Note. The “little horn,” in his view, is to be Antichrist rising three and a half years before Christ’s second advent, having first overthrown three of the ten contemporaneous kingdoms, into which the fourth monarchy, under which we live, shall be finally divided. Popery seems to be a fulfilment of the prophecy in many particulars, the Pope claiming to be God on earth and above all earthly dominions; but the spirit of Antichrist prefigured by Popery will probably culminate in ONE individual, to be destroyed by Christ’s coming; He will be the product of the political world powers, whereas Popery which prepares His way, is a Church become worldly.

eyes of man—Eyes express intelligence (Ez 1:18); so (Ge 3:5) the serpent’s promise was, man’s “eyes should be opened,” if he would but rebel against God.
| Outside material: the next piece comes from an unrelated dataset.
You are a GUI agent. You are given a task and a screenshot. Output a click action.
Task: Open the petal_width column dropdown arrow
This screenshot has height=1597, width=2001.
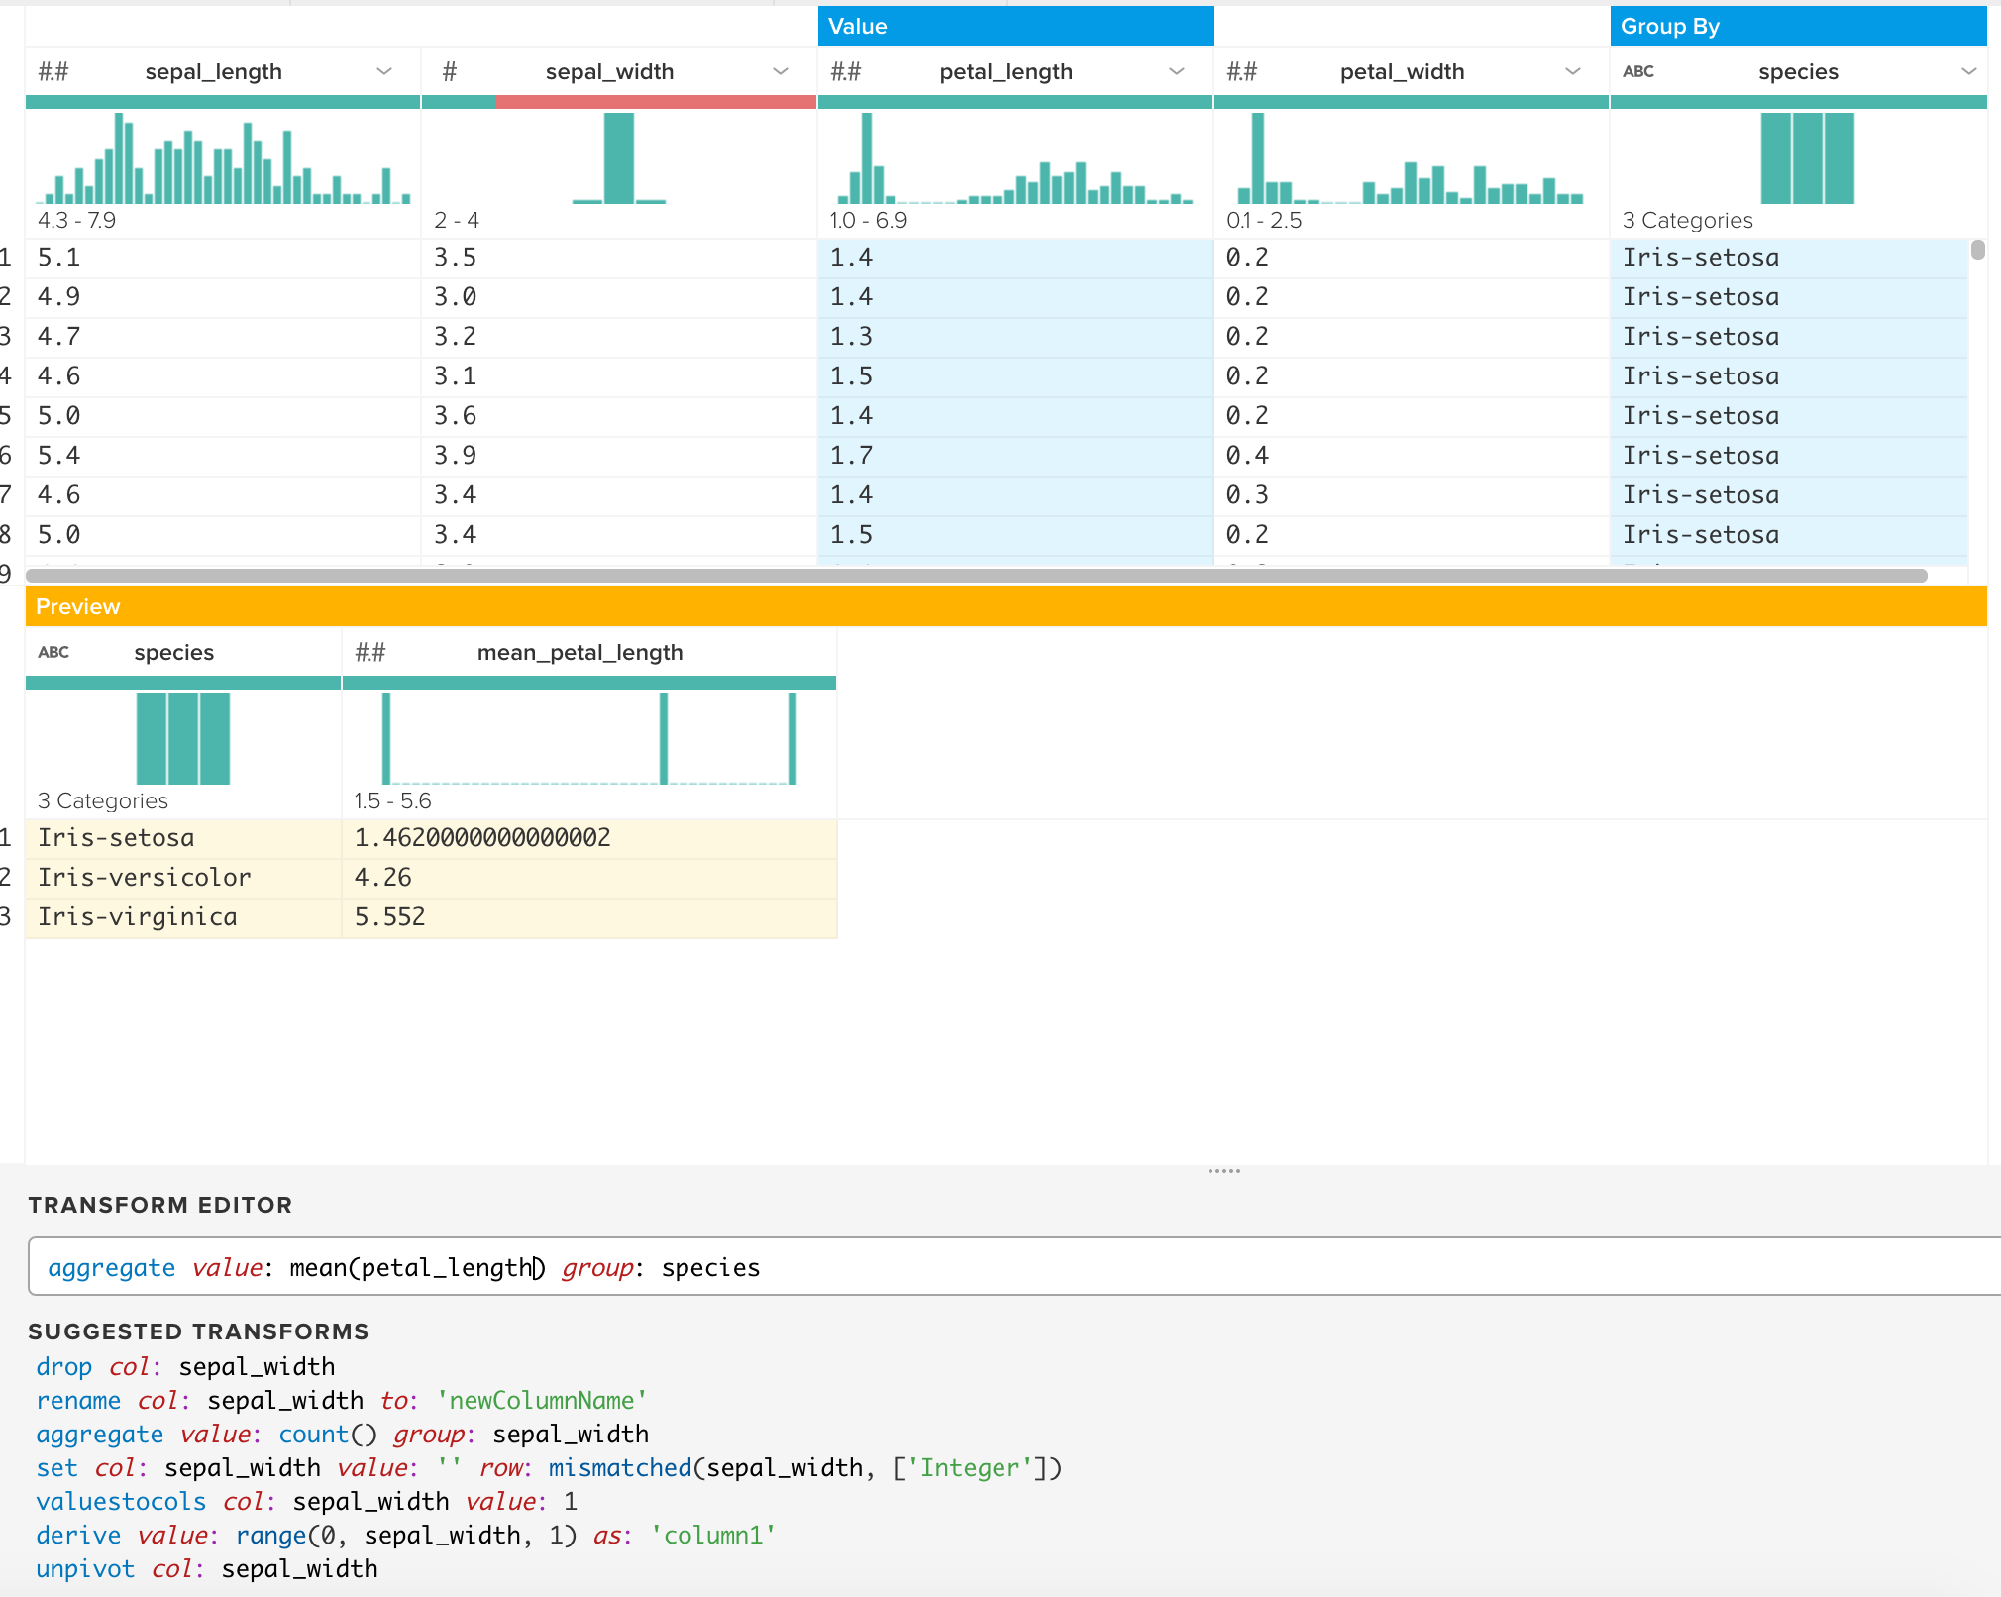coord(1573,72)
Antichrist shall consummate the self-apotheosis, begun at the fall, high intellectual culture, independent of God. The metals representing Babylon and Medo-Persia, gold and silver, are more precious than brass and iron, representing Greece and Rome; but the latter metals are more useful to civilization (Ge 4:22). The clay, representing the Germanic element, is the most plastic material. Thus there is a progress in culture; but this is not a progress necessarily in man’s truest dignity, namely, union and likeness to God. Nay, it has led him farther from God, to self-reliance and world-love. The beginnings of civilization were among the children of Cain (Ge 4:17–24; Lu 16:8). Antiochus Epiphanes, the first Antichrist, came from civilized Greece, and loved art. As Hellenic civilization produced the first, so modern civilization under the fourth monarchy will produce the last Antichrist. The “mouth” and “eyes” are those of a man, while the symbol is otherwise brutish that is it will assume man’s true dignity, namely, wear the guise of the kingdom of God (which comes as the “Son of man” from above), while it is really bestial, namely, severed from God. Antichrist promises the same things as Christ, but in an opposite way: a caricature of Christ, offering a regenerated world without the cross. Babylon and Persia in their religion had more reverence for things divine than Greece and Rome in the imperial stages of their history. Nebuchadnezzar’s human heart, given him (Da 4:16) on his repentance, contrasts with the human eyes of Antichrist, the pseudo son of man, namely, intellectual culture, while heart and mouth blaspheme God. The deterioration politically corresponds: the first kingdom, an organic unity; the second, divided into Median and Persian; the third branches off into four; the fourth, into ten. The two eastern kingdoms are marked by nobler metals; the two western, by baser; individualization and division appear in the latter, and it is they which produce the two Antichrists.